|American Pharoah winning the Breeders Cup Classic with ease |
(Photo by Taylor Pence, kykernel.com)
Over the last week, I've struggled to find the right words to sum up Pharoah's incredible performance and career for this blog, and I have been struck all over again by how different this horse has been from others who have gone before him in the quest for racing immortality. In the years leading up to Pharoah's Triple Crown victory, as the wait grew longer and longer, I opined on more than one occasion that it wouldn't necessarily take a great horse to win the Triple Crown, just a lucky one. All we needed was one horse who was a stand-out in a crop of mediocre three year-olds, one who had just enough extra talent to get the job done. But I was wrong. It does take a great horse to win the Triple Crown, and American Pharoah has driven home this point emphatically all year long. It takes luck, yes, but it also takes soundness of body and mind, stamina, incredible fitness, great heart, a willing spirit, and that little something extra that sets a great horse apart from his contemporaries.
American Pharoah possesses all of these qualities. Looking back now on his exploits of the last fifteen months, it is awe-inspiring to see how he seemed to thrive despite his grueling schedule. He improved with nearly every start, winning regularly by daylight even though Espinoza usually wrapped up on him in the last sixteenth of a mile. His times got faster with every race, culminating in his scintillating Breeders Cup performance. He also displayed remarkable physical resilience all year long. He crossed the country 14 times, traveled more than 28,000 miles, raced at 7 different tracks, and never once put a foot wrong. He has a beautiful, fluid, ground-eating stride that allows him to effortlessly glide over the ground and that supposedly measures two feet longer than Secretariat's. It may be the secret of his ability to run on any surface at any track, from dirt to polytrack to a sea of mud.
|(Photo by sportingnews.com)|
One of Pharoah's greatest strengths I think is his good mind, easy-going demeanor, and kindness of spirit. Pharoah by all accounts is a smart, friendly horse who thrives on attention. He has been utterly unfazed by the throngs of press and fans who have come to visit him, something few racehorses have the temperament to handle. Baffert has allowed unprecedented access to the horse because of his good nature, and Pharoah has taken it all in stride as if it were his due. Which it is.
|(Photo by courier-journal.com)|
He won 6 G1 races all told as a three year-old, including 5 races with purses of a million dollars or more consecutively, something no other horse his age has done. Of the four Triple Crown winners since races became graded in the early 1970s, he is the only one to win more than one G1 race after the Belmont. He retired as the fourth richest American horse in history with earnings of $8,650,300. Had Visa not cancelled their $5 million Triple Crown bonus several years ago, he would have retired as the richest American racehorse of all time.

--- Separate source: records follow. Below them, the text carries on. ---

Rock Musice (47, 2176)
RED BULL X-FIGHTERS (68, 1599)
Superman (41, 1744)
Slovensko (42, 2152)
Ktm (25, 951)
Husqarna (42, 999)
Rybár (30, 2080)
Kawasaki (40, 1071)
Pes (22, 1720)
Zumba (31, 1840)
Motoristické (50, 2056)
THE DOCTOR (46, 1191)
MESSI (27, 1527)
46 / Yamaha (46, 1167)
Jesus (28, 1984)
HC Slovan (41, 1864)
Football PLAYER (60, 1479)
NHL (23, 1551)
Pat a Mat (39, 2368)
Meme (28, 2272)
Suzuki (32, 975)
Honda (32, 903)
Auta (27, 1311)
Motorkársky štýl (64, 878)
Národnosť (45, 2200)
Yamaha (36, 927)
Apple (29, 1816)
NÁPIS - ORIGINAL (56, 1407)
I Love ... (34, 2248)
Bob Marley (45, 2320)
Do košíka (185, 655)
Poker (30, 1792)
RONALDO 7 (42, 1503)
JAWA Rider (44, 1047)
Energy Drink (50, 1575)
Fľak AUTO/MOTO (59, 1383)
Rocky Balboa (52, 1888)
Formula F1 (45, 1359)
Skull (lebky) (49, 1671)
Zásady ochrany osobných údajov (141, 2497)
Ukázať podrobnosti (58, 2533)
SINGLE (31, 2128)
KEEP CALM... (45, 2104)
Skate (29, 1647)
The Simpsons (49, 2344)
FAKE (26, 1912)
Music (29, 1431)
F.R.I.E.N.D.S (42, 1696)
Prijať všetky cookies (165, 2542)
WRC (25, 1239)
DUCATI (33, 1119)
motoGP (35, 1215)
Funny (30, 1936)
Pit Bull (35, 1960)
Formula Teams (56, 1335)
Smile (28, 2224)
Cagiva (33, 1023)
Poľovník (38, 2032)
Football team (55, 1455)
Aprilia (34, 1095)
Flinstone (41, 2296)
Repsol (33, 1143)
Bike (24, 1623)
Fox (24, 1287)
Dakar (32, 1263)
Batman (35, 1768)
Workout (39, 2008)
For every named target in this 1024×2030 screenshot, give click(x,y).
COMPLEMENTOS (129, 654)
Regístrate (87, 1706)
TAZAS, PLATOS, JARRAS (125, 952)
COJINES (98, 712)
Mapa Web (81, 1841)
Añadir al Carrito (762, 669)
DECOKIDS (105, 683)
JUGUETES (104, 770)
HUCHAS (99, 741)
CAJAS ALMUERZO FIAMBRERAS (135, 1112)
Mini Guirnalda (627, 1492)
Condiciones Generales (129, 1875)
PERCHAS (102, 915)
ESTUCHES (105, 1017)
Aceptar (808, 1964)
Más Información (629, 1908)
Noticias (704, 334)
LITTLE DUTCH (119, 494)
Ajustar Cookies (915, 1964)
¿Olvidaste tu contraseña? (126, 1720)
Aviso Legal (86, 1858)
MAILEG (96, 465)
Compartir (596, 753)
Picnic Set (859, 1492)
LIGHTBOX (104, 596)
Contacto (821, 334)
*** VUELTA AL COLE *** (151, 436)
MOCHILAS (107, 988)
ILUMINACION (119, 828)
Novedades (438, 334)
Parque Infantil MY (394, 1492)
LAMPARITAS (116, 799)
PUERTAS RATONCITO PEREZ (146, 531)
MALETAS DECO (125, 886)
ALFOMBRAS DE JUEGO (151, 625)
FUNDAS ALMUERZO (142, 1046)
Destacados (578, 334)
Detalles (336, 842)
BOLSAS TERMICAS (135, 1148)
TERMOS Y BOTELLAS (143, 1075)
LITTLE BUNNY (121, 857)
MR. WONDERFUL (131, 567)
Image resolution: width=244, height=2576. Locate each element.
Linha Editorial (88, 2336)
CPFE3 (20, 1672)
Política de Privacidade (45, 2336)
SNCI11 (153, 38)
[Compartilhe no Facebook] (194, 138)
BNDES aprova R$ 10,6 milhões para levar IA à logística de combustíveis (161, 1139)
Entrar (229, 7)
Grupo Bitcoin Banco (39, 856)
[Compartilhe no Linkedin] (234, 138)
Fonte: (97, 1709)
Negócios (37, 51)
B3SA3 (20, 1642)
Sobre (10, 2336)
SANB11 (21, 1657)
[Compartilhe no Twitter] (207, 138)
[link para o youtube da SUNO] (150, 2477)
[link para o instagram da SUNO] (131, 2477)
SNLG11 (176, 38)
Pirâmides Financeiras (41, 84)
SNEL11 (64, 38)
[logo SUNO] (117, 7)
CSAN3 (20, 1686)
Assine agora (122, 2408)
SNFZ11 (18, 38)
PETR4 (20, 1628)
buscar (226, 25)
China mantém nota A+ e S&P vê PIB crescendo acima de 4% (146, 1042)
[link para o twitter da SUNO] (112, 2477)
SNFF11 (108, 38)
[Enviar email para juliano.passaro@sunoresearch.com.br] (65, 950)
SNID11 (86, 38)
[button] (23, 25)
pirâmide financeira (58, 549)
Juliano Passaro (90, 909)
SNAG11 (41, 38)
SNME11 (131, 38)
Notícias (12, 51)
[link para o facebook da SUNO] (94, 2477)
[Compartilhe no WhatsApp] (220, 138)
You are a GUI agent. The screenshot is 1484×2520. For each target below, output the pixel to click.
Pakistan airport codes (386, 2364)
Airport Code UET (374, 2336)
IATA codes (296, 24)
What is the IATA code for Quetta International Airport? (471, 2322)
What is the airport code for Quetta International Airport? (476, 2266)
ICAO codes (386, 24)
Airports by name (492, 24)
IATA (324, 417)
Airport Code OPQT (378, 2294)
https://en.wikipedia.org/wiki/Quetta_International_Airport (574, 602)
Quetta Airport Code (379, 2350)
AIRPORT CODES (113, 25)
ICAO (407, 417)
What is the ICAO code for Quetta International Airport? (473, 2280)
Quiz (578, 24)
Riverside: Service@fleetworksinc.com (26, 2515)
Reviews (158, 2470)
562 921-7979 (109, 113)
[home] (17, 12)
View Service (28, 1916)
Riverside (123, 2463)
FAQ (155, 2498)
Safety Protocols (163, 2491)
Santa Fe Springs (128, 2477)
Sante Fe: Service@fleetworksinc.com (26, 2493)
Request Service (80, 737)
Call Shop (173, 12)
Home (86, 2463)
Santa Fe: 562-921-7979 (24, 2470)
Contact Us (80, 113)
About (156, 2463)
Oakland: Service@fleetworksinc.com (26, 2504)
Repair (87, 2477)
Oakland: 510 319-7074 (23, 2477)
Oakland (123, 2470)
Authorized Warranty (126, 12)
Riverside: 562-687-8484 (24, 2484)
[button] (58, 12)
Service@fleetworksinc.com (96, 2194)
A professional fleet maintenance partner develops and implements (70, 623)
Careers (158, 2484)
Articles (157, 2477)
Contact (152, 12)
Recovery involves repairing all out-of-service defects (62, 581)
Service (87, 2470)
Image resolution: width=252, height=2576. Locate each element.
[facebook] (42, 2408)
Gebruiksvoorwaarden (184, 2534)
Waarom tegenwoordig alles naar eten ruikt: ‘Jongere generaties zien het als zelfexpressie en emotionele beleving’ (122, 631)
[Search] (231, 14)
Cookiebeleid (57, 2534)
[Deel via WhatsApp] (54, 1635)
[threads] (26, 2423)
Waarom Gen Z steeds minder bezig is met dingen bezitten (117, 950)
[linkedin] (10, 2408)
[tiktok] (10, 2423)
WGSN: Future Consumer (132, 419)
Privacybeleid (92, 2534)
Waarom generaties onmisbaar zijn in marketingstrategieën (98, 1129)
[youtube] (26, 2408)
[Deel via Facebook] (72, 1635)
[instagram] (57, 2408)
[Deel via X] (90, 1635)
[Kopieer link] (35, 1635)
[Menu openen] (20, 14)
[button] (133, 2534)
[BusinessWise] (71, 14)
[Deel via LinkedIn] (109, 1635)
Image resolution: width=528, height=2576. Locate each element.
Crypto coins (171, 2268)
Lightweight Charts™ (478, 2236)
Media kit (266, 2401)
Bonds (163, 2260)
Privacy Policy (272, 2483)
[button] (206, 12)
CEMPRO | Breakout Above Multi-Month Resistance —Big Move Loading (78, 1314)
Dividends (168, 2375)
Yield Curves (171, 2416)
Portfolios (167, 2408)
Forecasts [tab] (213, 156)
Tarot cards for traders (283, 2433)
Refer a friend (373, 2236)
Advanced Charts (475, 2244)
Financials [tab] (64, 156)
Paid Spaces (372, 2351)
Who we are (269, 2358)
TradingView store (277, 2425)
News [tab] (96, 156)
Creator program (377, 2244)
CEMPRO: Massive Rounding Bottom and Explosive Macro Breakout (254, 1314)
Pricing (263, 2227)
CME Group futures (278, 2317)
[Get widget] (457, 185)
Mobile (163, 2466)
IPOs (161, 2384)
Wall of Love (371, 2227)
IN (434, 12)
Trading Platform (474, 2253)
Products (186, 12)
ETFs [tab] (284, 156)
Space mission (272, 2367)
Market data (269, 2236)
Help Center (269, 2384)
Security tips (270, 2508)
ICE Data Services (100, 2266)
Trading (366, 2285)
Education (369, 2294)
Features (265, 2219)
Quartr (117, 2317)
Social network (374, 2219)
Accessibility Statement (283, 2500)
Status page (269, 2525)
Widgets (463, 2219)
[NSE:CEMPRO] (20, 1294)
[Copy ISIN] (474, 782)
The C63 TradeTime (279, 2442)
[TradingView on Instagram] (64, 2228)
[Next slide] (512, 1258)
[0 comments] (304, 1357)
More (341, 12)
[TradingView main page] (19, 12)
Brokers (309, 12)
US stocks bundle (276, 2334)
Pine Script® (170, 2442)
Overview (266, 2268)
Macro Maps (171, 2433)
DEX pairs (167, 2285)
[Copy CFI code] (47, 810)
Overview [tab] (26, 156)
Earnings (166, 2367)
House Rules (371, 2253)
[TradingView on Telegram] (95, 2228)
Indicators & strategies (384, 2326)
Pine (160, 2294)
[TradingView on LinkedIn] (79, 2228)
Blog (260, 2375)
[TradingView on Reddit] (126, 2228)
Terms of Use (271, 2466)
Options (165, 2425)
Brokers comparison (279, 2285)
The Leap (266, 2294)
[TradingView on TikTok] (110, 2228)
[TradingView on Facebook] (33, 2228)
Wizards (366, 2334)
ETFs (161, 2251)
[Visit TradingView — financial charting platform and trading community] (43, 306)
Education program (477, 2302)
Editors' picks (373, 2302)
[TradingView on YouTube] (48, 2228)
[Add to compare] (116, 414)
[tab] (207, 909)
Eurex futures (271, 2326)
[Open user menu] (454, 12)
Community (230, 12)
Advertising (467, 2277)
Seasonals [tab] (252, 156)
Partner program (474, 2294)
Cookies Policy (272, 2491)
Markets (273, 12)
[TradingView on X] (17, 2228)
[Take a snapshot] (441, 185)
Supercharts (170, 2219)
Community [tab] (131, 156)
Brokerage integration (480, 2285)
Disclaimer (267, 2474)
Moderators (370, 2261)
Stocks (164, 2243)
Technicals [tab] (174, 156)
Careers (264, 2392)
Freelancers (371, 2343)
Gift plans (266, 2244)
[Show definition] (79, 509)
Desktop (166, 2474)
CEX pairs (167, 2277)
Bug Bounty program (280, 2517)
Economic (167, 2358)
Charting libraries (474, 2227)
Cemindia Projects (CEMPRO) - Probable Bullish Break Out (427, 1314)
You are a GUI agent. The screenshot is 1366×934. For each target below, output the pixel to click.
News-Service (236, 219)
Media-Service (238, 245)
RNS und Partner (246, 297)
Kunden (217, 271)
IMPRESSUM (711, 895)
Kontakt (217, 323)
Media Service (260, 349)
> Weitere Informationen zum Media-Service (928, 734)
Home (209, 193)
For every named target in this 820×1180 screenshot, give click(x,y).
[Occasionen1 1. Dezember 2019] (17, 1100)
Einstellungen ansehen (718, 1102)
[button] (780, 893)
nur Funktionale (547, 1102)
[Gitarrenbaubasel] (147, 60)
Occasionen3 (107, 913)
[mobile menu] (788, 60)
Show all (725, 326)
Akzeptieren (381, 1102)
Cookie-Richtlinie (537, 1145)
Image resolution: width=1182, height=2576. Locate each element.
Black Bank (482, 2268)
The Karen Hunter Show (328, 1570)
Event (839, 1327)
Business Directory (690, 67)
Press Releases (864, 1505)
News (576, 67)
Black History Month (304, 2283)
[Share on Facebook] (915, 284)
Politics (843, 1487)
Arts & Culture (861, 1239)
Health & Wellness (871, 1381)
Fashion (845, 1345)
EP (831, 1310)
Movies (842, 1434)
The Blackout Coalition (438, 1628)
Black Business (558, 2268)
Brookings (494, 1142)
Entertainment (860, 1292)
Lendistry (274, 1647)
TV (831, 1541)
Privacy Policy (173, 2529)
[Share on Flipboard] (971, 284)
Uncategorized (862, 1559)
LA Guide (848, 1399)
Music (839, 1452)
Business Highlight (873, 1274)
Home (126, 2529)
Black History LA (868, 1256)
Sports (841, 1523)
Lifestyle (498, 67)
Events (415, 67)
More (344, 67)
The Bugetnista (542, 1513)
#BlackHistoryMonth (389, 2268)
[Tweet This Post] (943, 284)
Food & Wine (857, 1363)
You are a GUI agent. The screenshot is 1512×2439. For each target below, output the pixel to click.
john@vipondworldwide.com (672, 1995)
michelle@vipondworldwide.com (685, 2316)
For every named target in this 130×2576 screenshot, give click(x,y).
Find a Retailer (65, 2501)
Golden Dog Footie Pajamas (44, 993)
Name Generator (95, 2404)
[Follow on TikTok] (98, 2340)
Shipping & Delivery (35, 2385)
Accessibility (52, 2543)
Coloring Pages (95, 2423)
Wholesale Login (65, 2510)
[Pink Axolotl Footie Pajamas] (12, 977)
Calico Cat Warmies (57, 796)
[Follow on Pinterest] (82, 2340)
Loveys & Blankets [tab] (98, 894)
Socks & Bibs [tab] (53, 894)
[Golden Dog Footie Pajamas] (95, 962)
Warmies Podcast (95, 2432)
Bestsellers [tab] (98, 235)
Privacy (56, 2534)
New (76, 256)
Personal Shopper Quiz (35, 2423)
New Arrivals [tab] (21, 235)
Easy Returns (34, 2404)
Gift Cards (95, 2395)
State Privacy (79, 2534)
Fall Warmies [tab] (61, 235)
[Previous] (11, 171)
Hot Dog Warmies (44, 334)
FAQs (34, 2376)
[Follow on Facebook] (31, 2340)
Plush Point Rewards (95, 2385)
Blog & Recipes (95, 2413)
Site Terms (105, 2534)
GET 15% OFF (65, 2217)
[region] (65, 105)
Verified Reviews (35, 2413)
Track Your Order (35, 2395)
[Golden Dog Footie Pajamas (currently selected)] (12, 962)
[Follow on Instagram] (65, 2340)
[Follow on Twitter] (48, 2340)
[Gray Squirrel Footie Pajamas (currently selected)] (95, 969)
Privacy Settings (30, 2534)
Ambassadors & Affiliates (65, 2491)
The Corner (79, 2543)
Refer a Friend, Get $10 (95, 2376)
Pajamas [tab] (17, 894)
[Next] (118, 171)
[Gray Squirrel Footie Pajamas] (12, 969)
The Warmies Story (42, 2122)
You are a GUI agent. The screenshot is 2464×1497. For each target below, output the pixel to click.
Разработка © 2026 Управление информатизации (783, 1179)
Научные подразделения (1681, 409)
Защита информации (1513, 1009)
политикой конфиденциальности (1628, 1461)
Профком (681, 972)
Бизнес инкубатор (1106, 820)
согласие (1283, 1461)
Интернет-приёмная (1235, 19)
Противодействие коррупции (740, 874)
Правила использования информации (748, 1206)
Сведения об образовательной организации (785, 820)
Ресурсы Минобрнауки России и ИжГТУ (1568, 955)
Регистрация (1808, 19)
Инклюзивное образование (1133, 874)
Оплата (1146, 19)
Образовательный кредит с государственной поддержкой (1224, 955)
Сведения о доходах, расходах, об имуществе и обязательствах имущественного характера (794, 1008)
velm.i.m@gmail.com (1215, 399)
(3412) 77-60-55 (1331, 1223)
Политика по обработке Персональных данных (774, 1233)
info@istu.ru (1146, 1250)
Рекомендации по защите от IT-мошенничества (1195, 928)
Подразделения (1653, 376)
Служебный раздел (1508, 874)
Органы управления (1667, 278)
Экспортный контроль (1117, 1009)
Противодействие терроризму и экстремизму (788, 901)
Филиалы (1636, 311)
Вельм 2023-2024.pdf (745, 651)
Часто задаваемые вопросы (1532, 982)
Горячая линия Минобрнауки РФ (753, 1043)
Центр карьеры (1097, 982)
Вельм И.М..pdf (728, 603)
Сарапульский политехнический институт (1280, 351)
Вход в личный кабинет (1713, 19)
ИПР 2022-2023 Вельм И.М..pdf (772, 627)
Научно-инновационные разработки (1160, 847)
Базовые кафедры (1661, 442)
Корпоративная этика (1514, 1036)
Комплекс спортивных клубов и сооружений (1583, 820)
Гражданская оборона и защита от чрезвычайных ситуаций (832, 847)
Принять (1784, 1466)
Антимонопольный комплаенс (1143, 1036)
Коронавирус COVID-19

But all numbers aside, even as impressive as the statistics are, there are more ephemeral qualities that some great horses possess. Like so many Thoroughbreds, Pharoah ran for the sheer exhilaration of running. In nearly every race, his ears were pricked observantly, listening to the roar of the crowd and the rush of the wind as he sliced through it. I have never seen anything quite like it in my 30+ years following the sport. As I've mentioned in the past, I learned to read from C. W. Anderson's horse stories, and I think he would agree that American Pharoah has the "look of eagles," that quality in great horses of heightened awareness and of seeing something in the distance just beyond the sight of mere mortals.
As Bob Baffert so aptly put it in the latest issue of the Blood-Horse, Pharoah is a throwback to the hickory-tough horses of bygone ages. He proved himself to be fast, determined, versatile, sound, and above all, worthy of that elite company he joined at Belmont Park. He is the horse of a lifetime.